Hello, my name is Tilly and I’m an anxious traveller. Scratch that. I’m an anxious person who loves to travel. Now anxiety and travelling aren’t two things that often go well together, of this I am very aware. But perhaps thanks to some slightly masochistic tendencies, travelling with anxiety has become a lifestyle choice for me.
I’ve been well aware of my issues with anxiety since my teen years (cue uncontrollable bodily functions before any social function and a good possibility of crippling cramps afterwards) and I’d like to think I’ve come a long way (nervous peeing is now down to a minimum). But my latest adventure of travelling with anxiety has thrown a curveball at me that I can honestly say I wasn’t expecting.
I’m not new to this whole travelling with anxiety thing. A childhood spent traipsing from one end of Europe to the other every 18 months or so taught me some valuable lessons in being the ‘new kid.’ Me and my siblings lost count of how many nerve wracking first days at school we had but I’m willing to bet none of us would change our childhoods however unusual they were.
Then, last year, I decided to move to a city in France on the recommendation of two French friends. So I booked a ticket to Lyon. They didn’t live there, in fact nobody I knew lived there. I’d managed to bag myself a part-time job as an English speaking-babysitter and convinced myself it was a great opportunity to improve my A-level French. It was a glorious, anxiety-riddled nightmare. But I did it. Granted, I found myself very nearly homeless after two weeks, struggled to communicate with my new housemates and took almost three months to find a decent job. But I did it. If it sounds like I’m bragging, I am. It was the single hardest thing I’ve done. I learned French (ish), I made friends, I experienced one of the most beautiful cities I think I will ever have the pleasure to live in. And I crushed my anxiety! Hell to the yes.

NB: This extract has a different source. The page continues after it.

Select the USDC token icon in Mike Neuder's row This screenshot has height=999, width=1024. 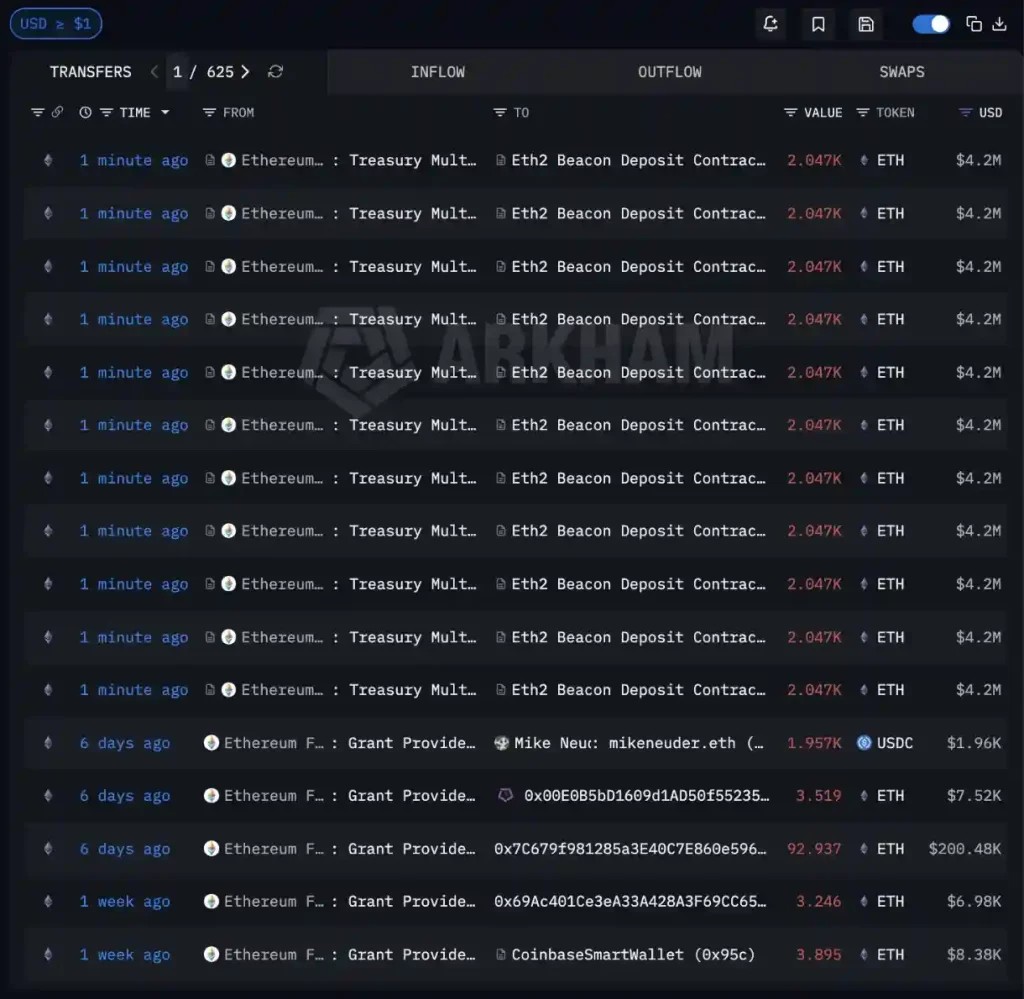863,743
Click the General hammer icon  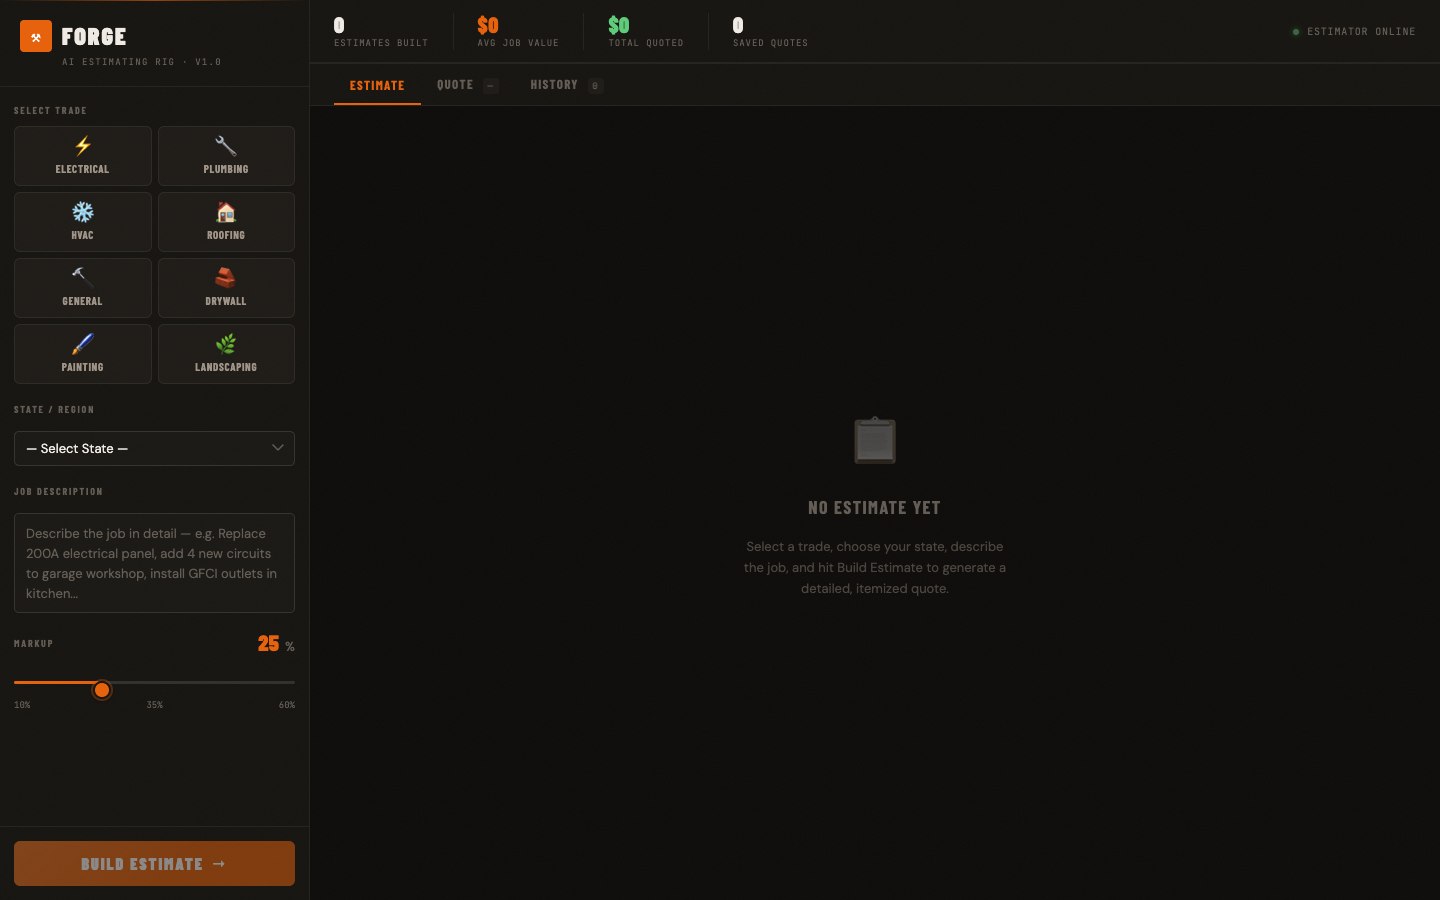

Fast forward a year and it seems I’m not satisfied with the self-inflicted torture thus far and I decide to up sticks again. Instead of neighbourly France, my new destination is 11 hours across the Atlantic in Mexico. I tell myself and everyone I know that I have a good reason for this madness: a lovely Mexican awaits. Somehow this only makes them think I’m even more crazy…and I’m not sure I’d disagree with them. Except look how pretty the beaches are…
This is where the curveball comes in. See, I’d already spent a year combatting my daily anxiety. I’d already had to learn a language and find somewhere to live and make new friends and find work and try not to cry in front of a bank clerk who wouldn’t let me open a bank account. So the second time around would be a breeeeeze. Right? Please join me in throwing your hands up to the heavens, pulling a tortured face and wailing the word wrrrooooooonnnnggggggg!
It seems that no matter how long or far I travel or just, you know, exist – anxiety is going to be a daily struggle.
Does this mean I’m going to stop? No.
Does this mean that I’m writing this blog in the hopes it may appeal to/help a fellow traveller-cum-raging-agoraphobic? Yes.
So without further ado, welcome to my AA meetings: now repeat after me… “my name’s…….and I’m an anxious traveller.”